D'une façon plus générale, notre programme de travail consiste à développer les compétences des médecins en toxicologie, coordonner les agences sanitaires, organiser des séminaires ou des échanges d'expériences, demander des retours d'expérience à Santé publique France, développer des outils de communication vers le public, car ces sujets sont difficiles à exprimer de manière non anxiogène.

Par ailleurs, la DGS réalise un travail au niveau international avec l'organisation mondiale de la santé (OMS) et a poussé à inscrire la gestion des sites et sols pollués dans les sept grands axes de travail définis par la déclaration de l'OMS d'Ostrava de juin 2017 sur la santé environnementale.
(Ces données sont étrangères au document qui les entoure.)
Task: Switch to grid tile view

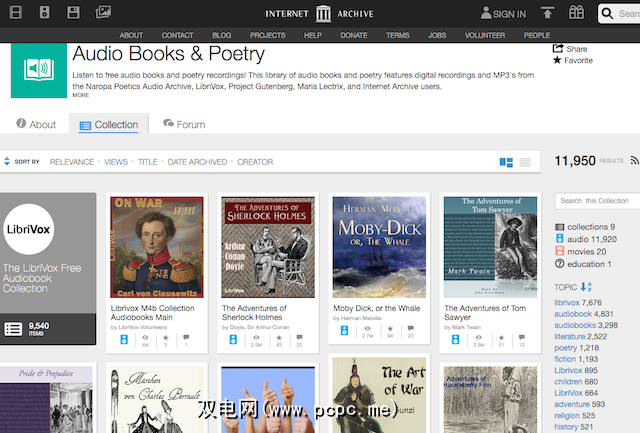Action: pos(505,162)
On constate dans ce cadre que le sujet des sites pollués est partagé par tous : chaque pays possède une expérience dans ce domaine. L'Europe a financé un programme de recherche COST sur les sites et sols pollués, qui a été finalisé l'année dernière et qui a réuni près de 150 acteurs et agences européennes. Nous avons tous souligné la complexité du sujet sur le plan scientifique, partagé nos compétences et échangé sur les résultats et méthodologies appliquées. Santé publique France a été impliquée sur ce programme et celui-ci devrait se poursuivre, à la demande quasi unanime des États participants aux travaux de l'OMS en santé-environnement.

Au niveau européen, on peut signaler le programme de surveillance HBM4EU (« European Human Biomonitoring Initiative »), dans lequel la France est très impliquée. Les ministères de la santé, de la recherche et de l'environnement l'ont porté : plus de huit organismes français de recherche d'expertise y participent (centre nationale de recherche scientifique, Inserm, Santé publique France, ANSéS, commissariat à l'énergie atomique et aux énergies renouvelables, institut national de recherche et de sécurité pour la prévention des accidents du travail et des maladies professionnelles...) au sein d'un réseau national associé. Ce programme devrait nous permettre d'harmoniser nos pratiques de surveillance afin d'obtenir des résultats comparables entre pays, de permettre de mieux comprendre les sources et les différentes voies d'exposition aux polluants, les risques sanitaires qu'ils présentent, les pathologies associées et in fine de mieux les gérer.

En conclusion, le ministère de la santé porte quatre grands axes de travail :

- soutenir les travaux de recherche ;

- surveiller l'imprégnation de la population ;

- améliorer la formation des médecins en santé-environnement ;

- renforcer les communications auprès du public.

Une question complémentaire consiste à savoir comment renforcer la possibilité au niveau local de réaliser des études d'imprégnation en trouvant des modes de financement notamment dans les situations de sites orphelins. Selon nous, le coût doit logiquement être supporté par le pollueur selon le principe « pollueur/payeur ».